__Document section__:

------------------------------

When considering electrochemical sensing protocols, one electrochemical configuration which boasts a plethora of advantages as a sensing platform are screen-printed graphite electrodes (SPEs). These useful electrode configurations have attracted considerable attention in recent years due to efficiency, speed and low cost, as well as being portable, disposable and requiring no surface pretreatment or polishing.16–24 Much interest in the development of new and novel screen-printed electrode configurations prevail owing to the portability of the technology, something that arouses interest worldwide since the use of such electrodes allow analysis “in the field”.

In this paper we demonstrate, for the first time, that pindolol can be electrochemically quantified using SPEs at analytically relevant concentrations in both ‘ideal’ laboratory conditions and in urine samples. Furthermore, we critically compare the response of unmodified SPEs with that of RGO modified SPEs, questioning the use of the latter over that of the former.


All chemicals were of the highest grade available and were used as received (without further purification) from Sigma Aldrich (UK). All solutions were prepared using deionised water of resistivity no less than 18.2 MΩ cm and were vigorously degassed prior to electrochemical measurements with high purity, oxygen free nitrogen. Solutions containing 1.0 mM of pindolol in 0.1 M of potassium chloride (KCl) were used on the day of preparation. Working solutions of lower concentrations were prepared by appropriate dilution of the stock solution as mentioned above. Solutions with different pH values were prepared in order to further studies.

Voltammetric measurements were carried out using a μ-AutolabIII (Eco Chemie, The Netherlands) potentiostat/galvanostat and controlled by Autolab GPES (General Purpose Electrochemical System) software version 4.9. All electrochemical measurements were performed at room temperature. A conventional three-electrode system was used where screen-printed graphite electrode (working electrode) with on-board graphite counter and Ag/AgCl reference electrodes. All potentials are referred to utilizing this reference electrode. All electrochemical experiments were performed at room temperature. Square wave parameters (frequency and amplitude) were optimised prior to experimentation.

Scanning electron microscope (SEM) images and surface element analysis were obtained with a JEOL JSM-5600LV model equipped with an energy-dispersive X-ray (EDX) microanalysis package. Raman Spectroscopy was performed using a Renishaw InVia spectrometer with a confocal microscope (×50 objective) spectrometer with an argon laser (514.3 nm excitation) at a very low laser power level (0.8 mW) to avoid any heating effects. X-ray Photoelectron Spectroscopy (XPS) measurements were performed with a Kratos Axis Ultra spectrometer using monochromatic Al K X-rays (1486.6 eV) (performed independently by CERAM40).

Fabrication of screen-printed graphite sensors (SPEs)

------------------------------

__Entries drawn from a collection__:
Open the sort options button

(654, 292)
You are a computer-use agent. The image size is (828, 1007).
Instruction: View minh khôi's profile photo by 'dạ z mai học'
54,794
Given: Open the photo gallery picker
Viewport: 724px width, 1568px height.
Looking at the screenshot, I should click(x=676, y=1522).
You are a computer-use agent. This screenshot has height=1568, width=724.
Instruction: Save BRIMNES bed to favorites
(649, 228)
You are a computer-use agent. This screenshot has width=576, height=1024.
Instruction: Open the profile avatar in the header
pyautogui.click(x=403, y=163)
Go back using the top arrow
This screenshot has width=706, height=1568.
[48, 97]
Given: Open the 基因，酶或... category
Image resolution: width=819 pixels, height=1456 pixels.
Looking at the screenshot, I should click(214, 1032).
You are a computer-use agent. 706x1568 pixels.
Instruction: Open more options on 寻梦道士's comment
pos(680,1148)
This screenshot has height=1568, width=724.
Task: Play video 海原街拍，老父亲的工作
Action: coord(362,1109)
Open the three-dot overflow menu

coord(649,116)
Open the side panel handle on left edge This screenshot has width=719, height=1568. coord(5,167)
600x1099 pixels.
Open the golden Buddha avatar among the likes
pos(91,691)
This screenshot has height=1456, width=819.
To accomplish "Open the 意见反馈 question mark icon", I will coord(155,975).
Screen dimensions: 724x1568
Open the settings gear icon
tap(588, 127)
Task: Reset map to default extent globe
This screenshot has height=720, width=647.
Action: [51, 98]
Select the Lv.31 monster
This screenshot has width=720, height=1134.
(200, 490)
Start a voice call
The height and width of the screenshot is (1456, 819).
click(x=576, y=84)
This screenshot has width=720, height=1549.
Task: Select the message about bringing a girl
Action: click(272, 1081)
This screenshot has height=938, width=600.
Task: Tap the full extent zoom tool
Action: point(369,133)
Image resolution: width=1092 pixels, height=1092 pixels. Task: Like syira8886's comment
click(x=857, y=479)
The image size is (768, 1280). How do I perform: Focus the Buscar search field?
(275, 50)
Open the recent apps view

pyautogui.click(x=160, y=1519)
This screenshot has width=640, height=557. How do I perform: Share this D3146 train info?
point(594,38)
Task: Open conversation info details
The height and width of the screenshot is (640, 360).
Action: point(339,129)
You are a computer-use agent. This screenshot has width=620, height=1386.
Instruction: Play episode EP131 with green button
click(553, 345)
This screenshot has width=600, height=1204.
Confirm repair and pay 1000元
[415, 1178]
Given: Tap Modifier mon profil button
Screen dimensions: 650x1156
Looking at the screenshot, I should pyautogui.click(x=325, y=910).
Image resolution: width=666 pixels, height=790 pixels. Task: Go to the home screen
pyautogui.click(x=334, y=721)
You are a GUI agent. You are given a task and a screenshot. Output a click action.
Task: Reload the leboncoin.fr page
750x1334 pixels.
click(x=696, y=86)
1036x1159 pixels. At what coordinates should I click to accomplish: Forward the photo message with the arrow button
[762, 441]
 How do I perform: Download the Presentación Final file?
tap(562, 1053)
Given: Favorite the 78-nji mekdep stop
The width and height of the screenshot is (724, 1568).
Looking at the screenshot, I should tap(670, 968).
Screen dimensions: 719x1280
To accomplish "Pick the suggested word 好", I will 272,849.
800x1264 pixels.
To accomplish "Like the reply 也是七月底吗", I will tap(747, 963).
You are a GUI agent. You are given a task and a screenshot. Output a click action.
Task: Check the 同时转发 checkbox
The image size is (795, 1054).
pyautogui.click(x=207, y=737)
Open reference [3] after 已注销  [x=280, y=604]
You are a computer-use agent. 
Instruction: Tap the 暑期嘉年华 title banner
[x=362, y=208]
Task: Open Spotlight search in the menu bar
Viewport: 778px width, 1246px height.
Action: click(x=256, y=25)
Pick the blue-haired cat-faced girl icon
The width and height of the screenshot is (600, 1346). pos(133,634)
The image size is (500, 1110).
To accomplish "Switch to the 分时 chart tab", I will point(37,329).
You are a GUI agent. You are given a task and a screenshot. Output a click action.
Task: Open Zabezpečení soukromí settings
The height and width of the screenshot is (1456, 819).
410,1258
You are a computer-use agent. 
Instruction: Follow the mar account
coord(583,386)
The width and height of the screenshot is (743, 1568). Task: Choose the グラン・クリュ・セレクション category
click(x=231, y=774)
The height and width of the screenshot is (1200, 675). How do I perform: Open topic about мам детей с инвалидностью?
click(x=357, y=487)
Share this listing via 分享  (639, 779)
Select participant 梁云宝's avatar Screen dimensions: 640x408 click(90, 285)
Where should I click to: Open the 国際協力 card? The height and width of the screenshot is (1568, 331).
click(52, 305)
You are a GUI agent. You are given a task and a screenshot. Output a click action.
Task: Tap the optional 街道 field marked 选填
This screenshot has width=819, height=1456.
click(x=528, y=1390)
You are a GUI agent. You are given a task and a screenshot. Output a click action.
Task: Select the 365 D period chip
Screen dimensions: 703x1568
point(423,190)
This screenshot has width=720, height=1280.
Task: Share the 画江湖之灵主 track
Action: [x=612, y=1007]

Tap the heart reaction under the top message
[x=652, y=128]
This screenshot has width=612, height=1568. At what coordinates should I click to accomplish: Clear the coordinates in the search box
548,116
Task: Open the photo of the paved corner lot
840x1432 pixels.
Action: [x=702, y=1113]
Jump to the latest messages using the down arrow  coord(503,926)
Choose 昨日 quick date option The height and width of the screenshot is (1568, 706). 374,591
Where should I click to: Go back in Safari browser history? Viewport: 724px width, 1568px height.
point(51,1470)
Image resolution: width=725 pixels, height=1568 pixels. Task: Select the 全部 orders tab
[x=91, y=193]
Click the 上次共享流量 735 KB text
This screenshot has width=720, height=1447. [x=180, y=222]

------------------------------

__Exercise__:
Update the pindolol sensing text between "Scanning electron microscope" and "graphite sensors (SPEs)", inclusive, putting "helium-neon laser" wherever "argon laser" appears.

__Output__:
Scanning electron microscope (SEM) images and surface element analysis were obtained with a JEOL JSM-5600LV model equipped with an energy-dispersive X-ray (EDX) microanalysis package. Raman Spectroscopy was performed using a Renishaw InVia spectrometer with a confocal microscope (×50 objective) spectrometer with an helium-neon laser (514.3 nm excitation) at a very low laser power level (0.8 mW) to avoid any heating effects. X-ray Photoelectron Spectroscopy (XPS) measurements were performed with a Kratos Axis Ultra spectrometer using monochromatic Al K X-rays (1486.6 eV) (performed independently by CERAM40).

Fabrication of screen-printed graphite sensors (SPEs)